# AIM
Copy the lines from the one containing "At what (x,y)" up to and including the one containing "Looking at the", substituting "Volume slider" for "Playback speed scale" and changing nothing else.

+-------+

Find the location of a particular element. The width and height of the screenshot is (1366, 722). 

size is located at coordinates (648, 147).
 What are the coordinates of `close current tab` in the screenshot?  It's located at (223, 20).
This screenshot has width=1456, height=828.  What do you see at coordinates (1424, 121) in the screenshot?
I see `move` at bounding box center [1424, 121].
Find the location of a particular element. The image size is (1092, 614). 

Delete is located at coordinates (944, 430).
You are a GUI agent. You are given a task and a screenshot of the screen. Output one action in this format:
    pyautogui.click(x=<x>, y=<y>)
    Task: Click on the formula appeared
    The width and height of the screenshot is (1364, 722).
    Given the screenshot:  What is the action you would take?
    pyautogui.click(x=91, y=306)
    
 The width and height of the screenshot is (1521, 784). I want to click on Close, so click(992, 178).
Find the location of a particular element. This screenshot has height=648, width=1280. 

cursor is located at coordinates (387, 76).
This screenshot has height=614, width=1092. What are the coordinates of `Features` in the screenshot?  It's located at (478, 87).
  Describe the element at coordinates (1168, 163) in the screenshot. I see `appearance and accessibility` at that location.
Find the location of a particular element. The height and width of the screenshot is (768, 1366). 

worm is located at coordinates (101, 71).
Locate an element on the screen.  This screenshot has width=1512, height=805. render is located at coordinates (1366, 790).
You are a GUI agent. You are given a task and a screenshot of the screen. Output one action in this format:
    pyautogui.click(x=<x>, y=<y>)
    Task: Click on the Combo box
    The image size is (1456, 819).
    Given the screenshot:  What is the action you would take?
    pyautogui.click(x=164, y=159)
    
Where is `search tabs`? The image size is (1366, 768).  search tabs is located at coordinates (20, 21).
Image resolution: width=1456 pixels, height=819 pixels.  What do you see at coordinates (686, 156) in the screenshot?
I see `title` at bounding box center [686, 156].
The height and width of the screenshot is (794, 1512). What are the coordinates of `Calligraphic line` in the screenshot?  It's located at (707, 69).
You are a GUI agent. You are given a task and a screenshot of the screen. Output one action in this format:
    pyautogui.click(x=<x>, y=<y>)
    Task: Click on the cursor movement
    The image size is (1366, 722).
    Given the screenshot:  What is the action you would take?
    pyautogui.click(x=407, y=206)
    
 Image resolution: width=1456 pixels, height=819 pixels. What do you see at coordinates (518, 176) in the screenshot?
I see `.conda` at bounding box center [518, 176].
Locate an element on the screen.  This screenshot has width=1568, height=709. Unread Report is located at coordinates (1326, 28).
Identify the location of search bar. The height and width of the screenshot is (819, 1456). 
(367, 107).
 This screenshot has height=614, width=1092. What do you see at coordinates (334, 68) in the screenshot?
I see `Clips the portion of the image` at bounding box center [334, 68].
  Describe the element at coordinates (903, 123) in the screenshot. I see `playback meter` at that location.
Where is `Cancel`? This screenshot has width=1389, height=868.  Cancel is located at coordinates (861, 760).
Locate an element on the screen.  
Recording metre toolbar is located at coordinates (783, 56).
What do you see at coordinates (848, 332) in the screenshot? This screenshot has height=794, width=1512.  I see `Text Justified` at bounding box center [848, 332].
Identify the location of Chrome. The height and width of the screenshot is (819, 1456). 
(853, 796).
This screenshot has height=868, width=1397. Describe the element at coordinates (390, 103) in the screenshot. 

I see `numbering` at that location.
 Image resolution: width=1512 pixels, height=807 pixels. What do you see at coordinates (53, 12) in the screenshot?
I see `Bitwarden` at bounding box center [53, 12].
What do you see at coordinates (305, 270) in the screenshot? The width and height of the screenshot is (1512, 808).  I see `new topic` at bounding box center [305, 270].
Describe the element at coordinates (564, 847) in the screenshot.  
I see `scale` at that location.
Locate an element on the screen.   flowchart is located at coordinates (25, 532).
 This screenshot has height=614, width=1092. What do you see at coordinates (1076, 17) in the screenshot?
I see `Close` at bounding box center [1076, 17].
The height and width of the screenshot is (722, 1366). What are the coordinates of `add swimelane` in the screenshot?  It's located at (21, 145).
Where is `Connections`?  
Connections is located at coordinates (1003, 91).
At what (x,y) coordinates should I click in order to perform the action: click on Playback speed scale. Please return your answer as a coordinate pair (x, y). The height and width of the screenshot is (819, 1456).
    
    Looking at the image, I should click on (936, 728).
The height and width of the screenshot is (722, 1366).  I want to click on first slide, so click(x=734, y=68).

+-------+

# FULL ANSWER
At what (x,y) coordinates should I click in order to perform the action: click on Volume slider. Please return your answer as a coordinate pair (x, y). The height and width of the screenshot is (819, 1456).
    
    Looking at the image, I should click on (936, 728).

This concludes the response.